“Ugh! What Are You Doing There?”
“Ugh-h! What are you doing there?” he demanded in a deep guttural voice. The rock was poised threateningly over the Mammoth’s head.
Hairi was too startled by the suddenness of it all to speak or move. Wulli’s eyes sparkled. He was taking note of the Cave Man’s resolute bearing and the huge rock held aloft with such seeming ease. He was amazed that the Cave Man was prepared to defend himself and at the great physical strength which could lift a stone of such size and weight. No fear that it might at any moment come tumbling down upon his own head disturbed Wulli’s trend of thought.

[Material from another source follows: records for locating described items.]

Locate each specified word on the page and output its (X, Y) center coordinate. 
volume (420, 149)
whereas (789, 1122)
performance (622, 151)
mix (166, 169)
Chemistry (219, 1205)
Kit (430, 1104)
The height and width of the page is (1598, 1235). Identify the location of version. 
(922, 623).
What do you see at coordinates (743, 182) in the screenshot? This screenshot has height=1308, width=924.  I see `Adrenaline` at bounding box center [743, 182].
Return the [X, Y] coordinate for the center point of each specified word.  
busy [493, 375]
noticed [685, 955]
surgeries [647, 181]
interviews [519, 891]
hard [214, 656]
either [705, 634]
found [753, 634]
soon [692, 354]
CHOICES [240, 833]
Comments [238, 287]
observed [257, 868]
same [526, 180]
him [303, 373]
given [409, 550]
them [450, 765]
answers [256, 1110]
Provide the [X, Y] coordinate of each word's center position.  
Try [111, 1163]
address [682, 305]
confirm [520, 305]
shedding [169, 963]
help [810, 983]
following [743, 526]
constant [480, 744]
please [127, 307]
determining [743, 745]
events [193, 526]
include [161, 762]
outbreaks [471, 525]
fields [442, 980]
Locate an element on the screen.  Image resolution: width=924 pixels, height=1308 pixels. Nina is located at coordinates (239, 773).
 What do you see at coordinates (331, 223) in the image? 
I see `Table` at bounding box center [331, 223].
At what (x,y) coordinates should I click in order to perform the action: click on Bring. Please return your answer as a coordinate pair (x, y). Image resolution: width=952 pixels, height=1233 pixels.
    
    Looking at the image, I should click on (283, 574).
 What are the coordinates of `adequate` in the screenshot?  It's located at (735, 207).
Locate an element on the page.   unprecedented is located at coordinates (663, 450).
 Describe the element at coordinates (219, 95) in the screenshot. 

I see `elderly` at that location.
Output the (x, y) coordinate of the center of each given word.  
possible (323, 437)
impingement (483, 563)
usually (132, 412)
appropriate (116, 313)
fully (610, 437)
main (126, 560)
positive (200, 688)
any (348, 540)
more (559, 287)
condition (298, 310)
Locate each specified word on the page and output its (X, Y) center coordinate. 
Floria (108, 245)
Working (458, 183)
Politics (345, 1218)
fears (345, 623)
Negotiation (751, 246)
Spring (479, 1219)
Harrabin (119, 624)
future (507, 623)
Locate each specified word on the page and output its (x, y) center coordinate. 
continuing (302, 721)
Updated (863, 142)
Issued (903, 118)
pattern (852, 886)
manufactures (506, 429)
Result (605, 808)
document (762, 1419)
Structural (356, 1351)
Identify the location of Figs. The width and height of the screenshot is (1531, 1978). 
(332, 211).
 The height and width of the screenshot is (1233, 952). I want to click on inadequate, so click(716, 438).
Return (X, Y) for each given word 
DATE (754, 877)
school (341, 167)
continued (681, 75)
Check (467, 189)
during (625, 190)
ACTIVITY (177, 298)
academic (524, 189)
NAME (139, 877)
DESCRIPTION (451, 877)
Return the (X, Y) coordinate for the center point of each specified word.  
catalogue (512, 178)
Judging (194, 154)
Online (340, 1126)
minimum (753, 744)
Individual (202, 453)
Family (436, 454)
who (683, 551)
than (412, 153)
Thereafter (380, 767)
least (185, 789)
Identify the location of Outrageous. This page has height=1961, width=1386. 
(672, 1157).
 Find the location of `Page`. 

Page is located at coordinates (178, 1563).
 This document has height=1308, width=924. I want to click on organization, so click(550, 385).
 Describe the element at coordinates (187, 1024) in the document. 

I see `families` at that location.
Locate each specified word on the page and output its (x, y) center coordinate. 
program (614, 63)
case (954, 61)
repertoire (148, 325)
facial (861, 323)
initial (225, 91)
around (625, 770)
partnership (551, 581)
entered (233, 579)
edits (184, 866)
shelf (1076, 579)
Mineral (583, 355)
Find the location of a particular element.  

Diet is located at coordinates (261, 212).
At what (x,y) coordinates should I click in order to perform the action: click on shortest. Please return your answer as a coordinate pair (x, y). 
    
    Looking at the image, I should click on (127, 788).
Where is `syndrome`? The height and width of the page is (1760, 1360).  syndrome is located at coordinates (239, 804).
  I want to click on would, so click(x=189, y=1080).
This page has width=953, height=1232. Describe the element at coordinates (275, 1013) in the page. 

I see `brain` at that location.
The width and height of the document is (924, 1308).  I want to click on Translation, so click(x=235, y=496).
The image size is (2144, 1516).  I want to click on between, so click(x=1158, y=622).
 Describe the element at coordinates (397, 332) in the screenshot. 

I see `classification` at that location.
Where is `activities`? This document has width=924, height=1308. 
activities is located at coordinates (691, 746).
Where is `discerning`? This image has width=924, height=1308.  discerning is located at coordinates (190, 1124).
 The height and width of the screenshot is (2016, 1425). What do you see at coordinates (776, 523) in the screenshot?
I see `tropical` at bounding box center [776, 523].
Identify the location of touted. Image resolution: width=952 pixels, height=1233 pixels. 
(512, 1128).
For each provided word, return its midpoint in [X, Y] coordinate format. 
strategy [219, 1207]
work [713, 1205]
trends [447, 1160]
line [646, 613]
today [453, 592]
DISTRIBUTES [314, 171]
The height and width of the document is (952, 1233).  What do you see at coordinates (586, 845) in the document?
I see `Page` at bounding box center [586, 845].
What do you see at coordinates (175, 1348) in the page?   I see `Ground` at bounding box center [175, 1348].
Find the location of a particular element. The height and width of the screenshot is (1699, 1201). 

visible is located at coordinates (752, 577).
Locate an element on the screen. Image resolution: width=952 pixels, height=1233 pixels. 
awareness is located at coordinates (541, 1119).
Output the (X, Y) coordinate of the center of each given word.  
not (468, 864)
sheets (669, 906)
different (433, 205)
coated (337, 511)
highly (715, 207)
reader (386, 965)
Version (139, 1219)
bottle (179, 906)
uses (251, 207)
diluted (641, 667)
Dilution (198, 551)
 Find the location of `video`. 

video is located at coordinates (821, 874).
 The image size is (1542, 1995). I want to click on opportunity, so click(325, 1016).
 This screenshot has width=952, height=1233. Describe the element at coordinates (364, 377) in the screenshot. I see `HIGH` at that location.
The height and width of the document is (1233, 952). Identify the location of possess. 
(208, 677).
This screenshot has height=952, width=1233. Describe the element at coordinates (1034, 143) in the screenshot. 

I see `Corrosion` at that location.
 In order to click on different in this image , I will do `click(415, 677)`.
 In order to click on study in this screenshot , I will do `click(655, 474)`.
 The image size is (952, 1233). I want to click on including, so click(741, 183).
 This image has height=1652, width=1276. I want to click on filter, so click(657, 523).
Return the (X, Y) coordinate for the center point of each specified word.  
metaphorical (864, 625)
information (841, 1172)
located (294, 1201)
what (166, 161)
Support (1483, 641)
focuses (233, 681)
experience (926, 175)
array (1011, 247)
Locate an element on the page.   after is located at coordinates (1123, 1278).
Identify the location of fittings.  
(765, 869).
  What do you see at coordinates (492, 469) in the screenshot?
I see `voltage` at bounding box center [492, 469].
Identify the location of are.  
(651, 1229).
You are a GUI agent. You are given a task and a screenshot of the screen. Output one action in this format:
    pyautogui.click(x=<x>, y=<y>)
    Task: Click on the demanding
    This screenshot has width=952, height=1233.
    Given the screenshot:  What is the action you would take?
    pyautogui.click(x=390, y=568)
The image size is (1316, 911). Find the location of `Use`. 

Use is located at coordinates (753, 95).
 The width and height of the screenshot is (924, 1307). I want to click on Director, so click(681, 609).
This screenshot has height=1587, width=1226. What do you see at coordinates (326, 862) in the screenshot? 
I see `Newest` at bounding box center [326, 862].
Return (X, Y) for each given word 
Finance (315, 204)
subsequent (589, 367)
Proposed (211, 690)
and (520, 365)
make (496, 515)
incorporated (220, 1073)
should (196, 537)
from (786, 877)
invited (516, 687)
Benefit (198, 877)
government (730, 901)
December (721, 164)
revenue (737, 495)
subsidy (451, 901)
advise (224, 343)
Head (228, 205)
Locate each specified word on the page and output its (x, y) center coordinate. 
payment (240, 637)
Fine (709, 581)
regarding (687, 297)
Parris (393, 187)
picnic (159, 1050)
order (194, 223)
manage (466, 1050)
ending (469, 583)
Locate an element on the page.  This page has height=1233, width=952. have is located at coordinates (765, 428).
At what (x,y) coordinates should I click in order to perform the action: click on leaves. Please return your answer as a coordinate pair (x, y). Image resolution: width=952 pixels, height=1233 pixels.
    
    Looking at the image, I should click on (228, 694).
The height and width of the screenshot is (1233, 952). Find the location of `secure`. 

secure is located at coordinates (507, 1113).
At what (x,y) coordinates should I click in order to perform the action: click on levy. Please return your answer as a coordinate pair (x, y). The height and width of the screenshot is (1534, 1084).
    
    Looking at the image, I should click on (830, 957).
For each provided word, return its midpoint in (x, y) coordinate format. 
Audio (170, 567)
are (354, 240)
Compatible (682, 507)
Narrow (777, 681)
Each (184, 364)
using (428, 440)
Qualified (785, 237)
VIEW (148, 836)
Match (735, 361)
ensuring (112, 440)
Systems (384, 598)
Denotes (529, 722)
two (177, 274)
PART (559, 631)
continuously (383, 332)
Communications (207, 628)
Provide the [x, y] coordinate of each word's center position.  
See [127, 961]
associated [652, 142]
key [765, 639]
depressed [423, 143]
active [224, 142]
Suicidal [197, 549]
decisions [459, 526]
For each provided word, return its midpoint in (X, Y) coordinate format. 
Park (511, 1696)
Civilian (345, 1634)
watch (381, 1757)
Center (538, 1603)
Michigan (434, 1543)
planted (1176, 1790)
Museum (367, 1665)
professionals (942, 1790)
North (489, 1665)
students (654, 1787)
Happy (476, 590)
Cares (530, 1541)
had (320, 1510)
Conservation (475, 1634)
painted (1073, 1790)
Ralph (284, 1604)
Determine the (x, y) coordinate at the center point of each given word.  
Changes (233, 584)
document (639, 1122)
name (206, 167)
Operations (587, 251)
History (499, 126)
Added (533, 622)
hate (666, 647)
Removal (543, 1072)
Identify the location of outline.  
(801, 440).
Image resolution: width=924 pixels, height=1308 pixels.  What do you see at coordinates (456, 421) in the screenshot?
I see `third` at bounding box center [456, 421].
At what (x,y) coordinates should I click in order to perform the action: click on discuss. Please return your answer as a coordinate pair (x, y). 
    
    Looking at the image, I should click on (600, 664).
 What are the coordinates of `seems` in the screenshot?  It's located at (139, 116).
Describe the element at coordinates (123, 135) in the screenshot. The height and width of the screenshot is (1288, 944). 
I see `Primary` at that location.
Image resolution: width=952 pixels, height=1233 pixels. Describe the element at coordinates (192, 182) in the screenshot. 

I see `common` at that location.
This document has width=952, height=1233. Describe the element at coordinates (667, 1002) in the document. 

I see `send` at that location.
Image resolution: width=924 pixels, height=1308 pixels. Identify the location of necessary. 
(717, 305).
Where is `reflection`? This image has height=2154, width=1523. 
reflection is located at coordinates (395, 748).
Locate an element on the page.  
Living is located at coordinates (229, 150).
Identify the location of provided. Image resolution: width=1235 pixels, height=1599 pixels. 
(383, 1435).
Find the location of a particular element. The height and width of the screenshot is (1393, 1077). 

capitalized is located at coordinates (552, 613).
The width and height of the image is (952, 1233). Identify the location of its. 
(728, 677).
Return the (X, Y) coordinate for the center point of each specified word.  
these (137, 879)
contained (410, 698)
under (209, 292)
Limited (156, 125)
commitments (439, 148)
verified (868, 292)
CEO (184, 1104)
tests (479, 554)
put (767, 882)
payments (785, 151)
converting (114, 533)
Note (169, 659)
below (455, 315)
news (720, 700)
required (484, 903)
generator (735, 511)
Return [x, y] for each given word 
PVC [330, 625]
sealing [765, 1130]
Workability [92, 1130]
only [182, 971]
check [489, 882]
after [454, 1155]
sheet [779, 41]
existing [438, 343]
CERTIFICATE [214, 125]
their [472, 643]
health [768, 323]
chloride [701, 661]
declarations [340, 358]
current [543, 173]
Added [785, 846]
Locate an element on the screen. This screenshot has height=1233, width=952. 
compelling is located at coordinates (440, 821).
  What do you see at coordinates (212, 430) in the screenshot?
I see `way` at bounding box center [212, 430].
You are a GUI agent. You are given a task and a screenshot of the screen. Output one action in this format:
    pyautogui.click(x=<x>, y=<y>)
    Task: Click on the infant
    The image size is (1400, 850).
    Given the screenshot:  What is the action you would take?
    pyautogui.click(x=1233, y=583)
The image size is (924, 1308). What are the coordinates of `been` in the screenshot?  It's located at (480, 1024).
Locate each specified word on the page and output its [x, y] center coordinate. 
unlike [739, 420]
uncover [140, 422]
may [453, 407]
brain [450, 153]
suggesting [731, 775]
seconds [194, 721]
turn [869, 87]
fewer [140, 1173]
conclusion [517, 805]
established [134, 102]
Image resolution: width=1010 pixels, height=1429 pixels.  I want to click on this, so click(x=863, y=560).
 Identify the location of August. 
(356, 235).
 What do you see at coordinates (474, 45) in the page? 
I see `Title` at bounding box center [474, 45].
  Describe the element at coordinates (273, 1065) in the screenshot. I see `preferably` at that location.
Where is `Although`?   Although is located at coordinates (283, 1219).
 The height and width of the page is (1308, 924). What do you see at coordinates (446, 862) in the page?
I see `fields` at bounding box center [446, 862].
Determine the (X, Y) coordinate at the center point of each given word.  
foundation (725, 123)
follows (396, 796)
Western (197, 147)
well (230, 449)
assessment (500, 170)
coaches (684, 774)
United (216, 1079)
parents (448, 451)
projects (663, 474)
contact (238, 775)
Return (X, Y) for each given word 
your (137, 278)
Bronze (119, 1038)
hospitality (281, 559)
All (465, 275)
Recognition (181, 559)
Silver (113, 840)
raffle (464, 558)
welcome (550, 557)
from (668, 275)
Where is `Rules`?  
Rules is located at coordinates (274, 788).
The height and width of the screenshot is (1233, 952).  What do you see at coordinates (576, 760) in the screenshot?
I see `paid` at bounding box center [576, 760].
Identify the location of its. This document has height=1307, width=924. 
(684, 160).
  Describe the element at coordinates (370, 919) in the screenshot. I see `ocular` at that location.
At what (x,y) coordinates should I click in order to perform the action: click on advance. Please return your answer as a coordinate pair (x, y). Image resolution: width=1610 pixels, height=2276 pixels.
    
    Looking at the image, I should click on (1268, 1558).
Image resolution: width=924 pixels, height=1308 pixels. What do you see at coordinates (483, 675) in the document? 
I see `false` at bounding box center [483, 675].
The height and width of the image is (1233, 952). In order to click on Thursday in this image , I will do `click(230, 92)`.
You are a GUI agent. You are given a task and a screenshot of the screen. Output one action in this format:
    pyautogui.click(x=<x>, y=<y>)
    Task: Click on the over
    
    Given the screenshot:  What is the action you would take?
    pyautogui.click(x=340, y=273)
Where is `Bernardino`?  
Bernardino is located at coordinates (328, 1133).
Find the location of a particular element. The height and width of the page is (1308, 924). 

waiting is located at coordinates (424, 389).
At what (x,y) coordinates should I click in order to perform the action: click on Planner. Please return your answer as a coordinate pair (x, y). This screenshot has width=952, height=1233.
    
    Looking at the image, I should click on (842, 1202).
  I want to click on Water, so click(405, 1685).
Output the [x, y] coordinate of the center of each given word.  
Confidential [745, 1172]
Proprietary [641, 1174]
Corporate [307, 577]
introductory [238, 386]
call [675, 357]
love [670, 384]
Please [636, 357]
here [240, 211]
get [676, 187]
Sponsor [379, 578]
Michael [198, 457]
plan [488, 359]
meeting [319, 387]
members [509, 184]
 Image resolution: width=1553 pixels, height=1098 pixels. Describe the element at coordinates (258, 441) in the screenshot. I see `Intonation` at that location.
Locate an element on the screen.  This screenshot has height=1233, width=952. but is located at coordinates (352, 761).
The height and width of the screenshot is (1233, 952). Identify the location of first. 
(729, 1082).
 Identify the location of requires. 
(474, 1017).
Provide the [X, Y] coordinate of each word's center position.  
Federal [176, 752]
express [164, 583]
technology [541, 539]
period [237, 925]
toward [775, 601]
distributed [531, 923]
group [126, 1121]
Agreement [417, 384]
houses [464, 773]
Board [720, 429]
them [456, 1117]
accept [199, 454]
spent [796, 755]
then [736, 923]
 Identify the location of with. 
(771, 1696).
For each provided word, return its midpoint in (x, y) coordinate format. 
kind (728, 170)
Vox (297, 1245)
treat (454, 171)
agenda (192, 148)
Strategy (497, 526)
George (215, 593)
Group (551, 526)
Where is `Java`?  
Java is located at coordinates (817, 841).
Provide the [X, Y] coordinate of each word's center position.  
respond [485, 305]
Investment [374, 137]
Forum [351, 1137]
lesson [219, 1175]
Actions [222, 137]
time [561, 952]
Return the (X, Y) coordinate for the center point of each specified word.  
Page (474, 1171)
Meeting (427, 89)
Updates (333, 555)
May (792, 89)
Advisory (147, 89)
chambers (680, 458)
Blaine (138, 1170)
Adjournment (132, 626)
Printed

The stranger had spoken words that neither of his hearers could grasp, the man-language which in their ears was a confused jabber of meaningless sounds. But his look and actions were enough. He had not flinched from even such a formidable pair as the Mammoth and Woolly Rhinoceros; and then as though realizing that he had none but brutes to deal with, he burst forth into the Mother Nature tongue:
“By the Lion’s tooth! What are you doing there?”
Hairi shrank back amazed. He now heard and saw familiar sounds and gestures—the beast-talk which all creatures could understand. Never had he thought Trog-men capable of talking sense—these strange beings who huddled together in caves and made no friends among the beasts about them.
“The Cave Lion—where is he?” was all the Mammoth could say.
“Gone. What do you want of him?”
“We came to fight,” replied the Elephant who by this time was fast recovering from his first astonishment. “He lives in that cave; so we have been told.”